Omega European Masters

Tournament information
- Location: Crans-Montana, Switzerland
- Established: 1923
- Course: Crans-sur-Sierre Golf Club
- Par: 70
- Length: 6,824 yards (6,240 m)
- Tours: European Tour Asian Tour
- Format: Stroke play
- Prize fund: US$3,250,000
- Month played: August

Tournament record score
- Aggregate: 258 Thriston Lawrence (2025)
- To par: −27 Jerry Anderson (1984)

Current champion
- Thriston Lawrence

Location map
- Crans-sur-Sierre GC Location in Switzerland

= Omega European Masters =

Golf tournament

The Omega European Masters is the Swiss stop on professional men's golf's European Tour, and in 2009 it became the first event in Europe to be co-sanctioned by the Asian Tour.

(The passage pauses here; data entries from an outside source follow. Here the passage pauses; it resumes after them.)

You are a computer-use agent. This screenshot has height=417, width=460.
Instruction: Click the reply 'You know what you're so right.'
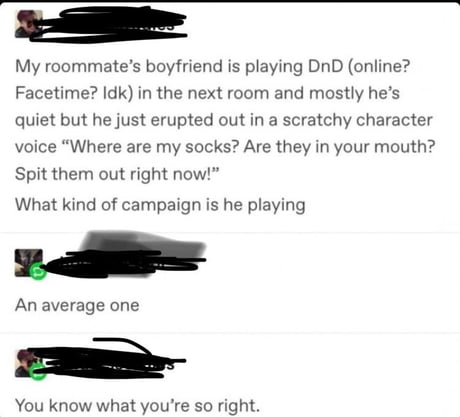tap(137, 406)
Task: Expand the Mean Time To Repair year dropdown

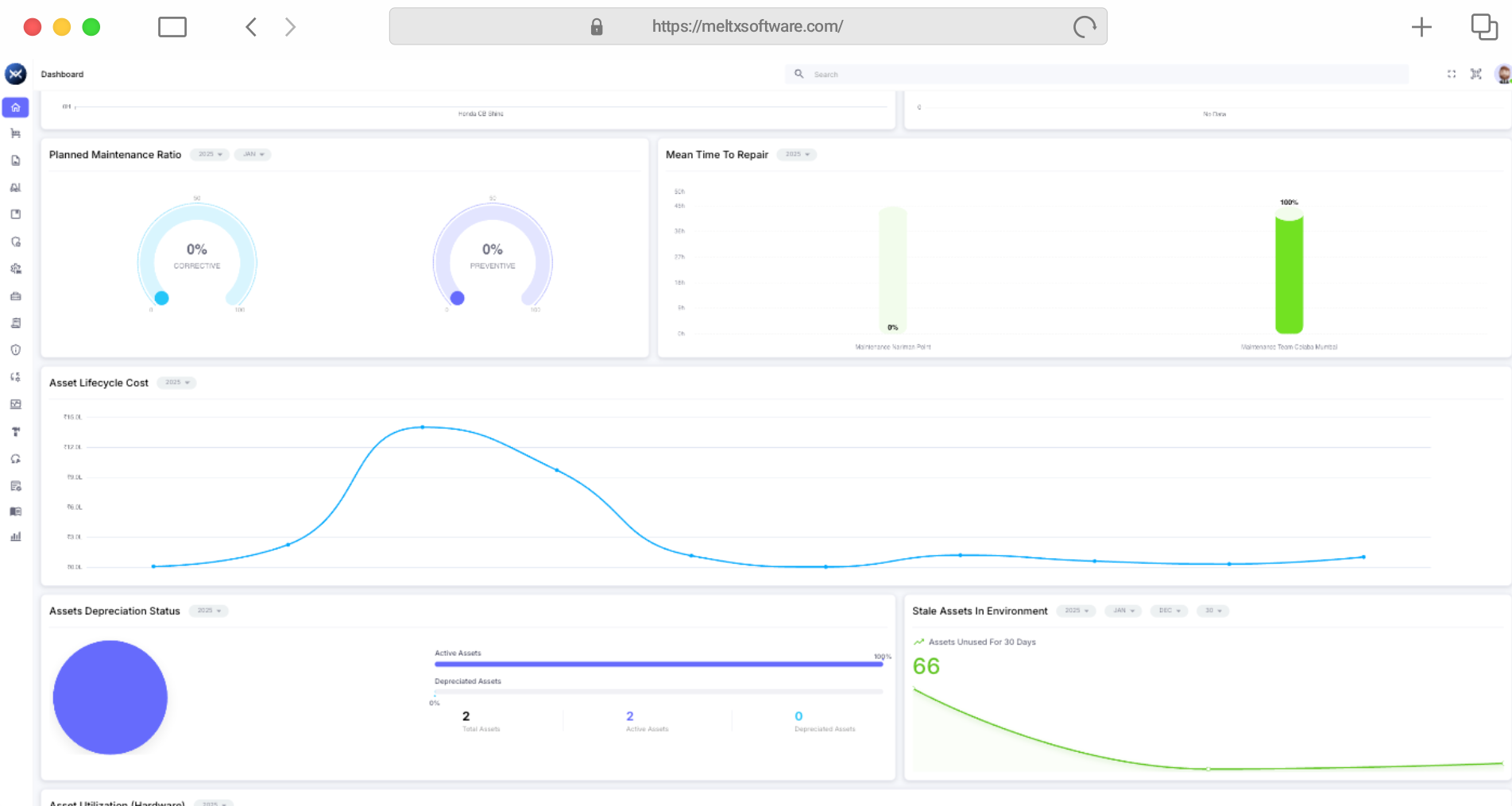Action: 797,154
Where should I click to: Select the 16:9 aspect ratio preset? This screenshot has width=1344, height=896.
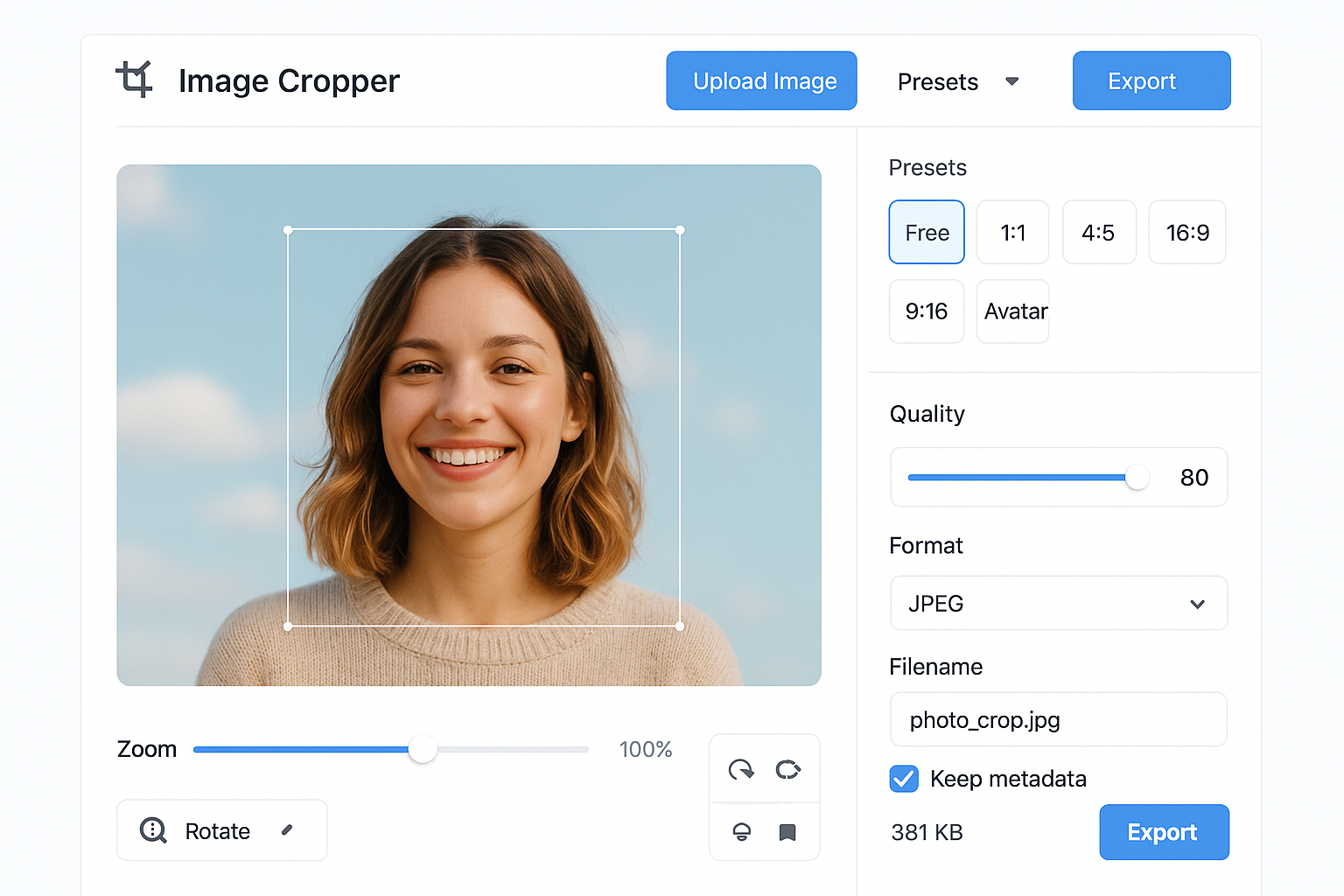pyautogui.click(x=1187, y=232)
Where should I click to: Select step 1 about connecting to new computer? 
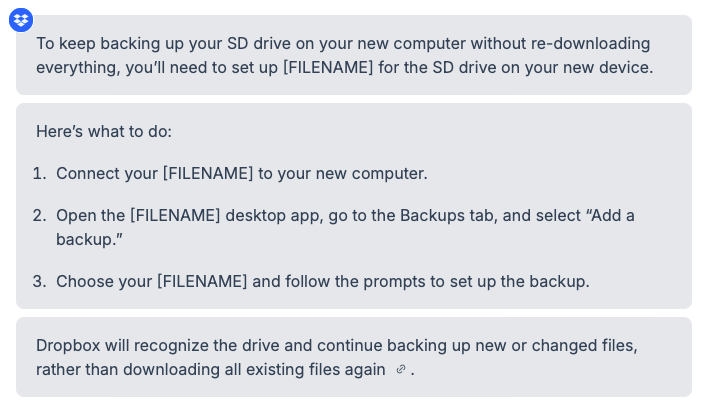tap(241, 173)
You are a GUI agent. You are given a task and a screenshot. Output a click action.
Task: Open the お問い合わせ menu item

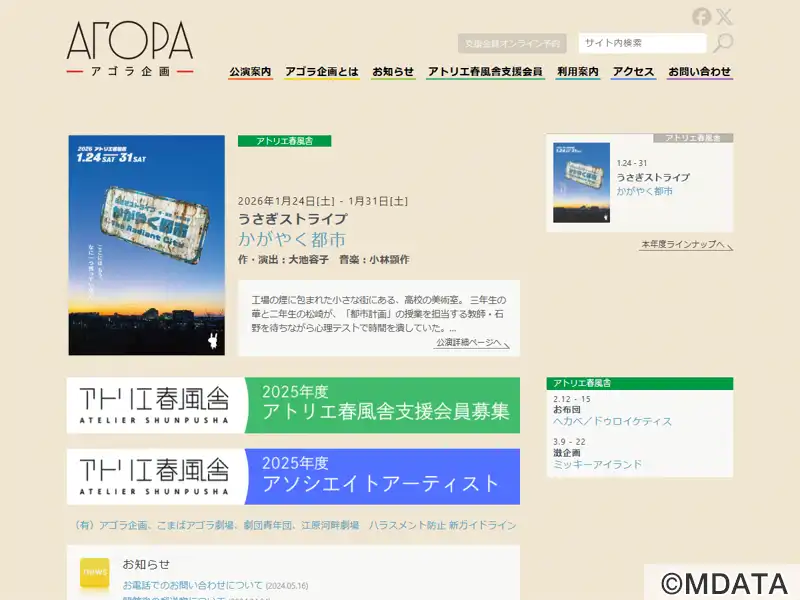pyautogui.click(x=699, y=72)
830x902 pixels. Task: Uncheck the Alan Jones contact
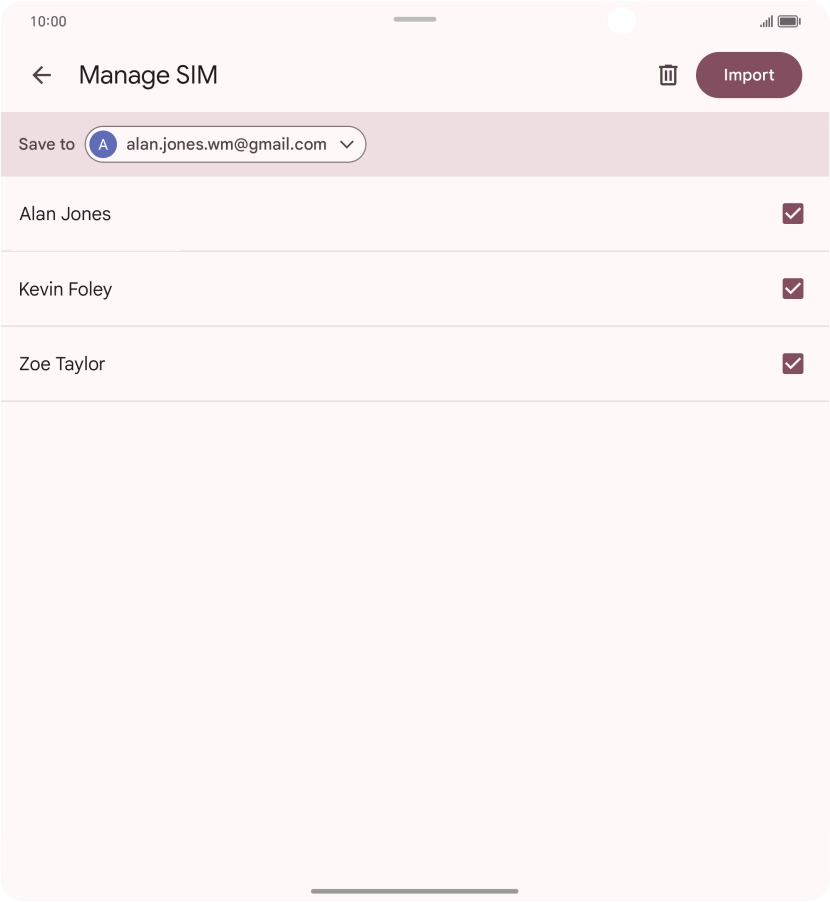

Founded as the Swiss Open in 1923, the tournament was prefixed with European Masters in 1983, before dropping Swiss Open from the title in 1992. During the 1971 event, Baldovino Dassù became the first player to score 60 for 18 holes on the European circuit. The tournament has been held at the Golf-Club Crans-sur-Sierre at Crans-Montana in Valais since 1939, and is currently played in early September each year.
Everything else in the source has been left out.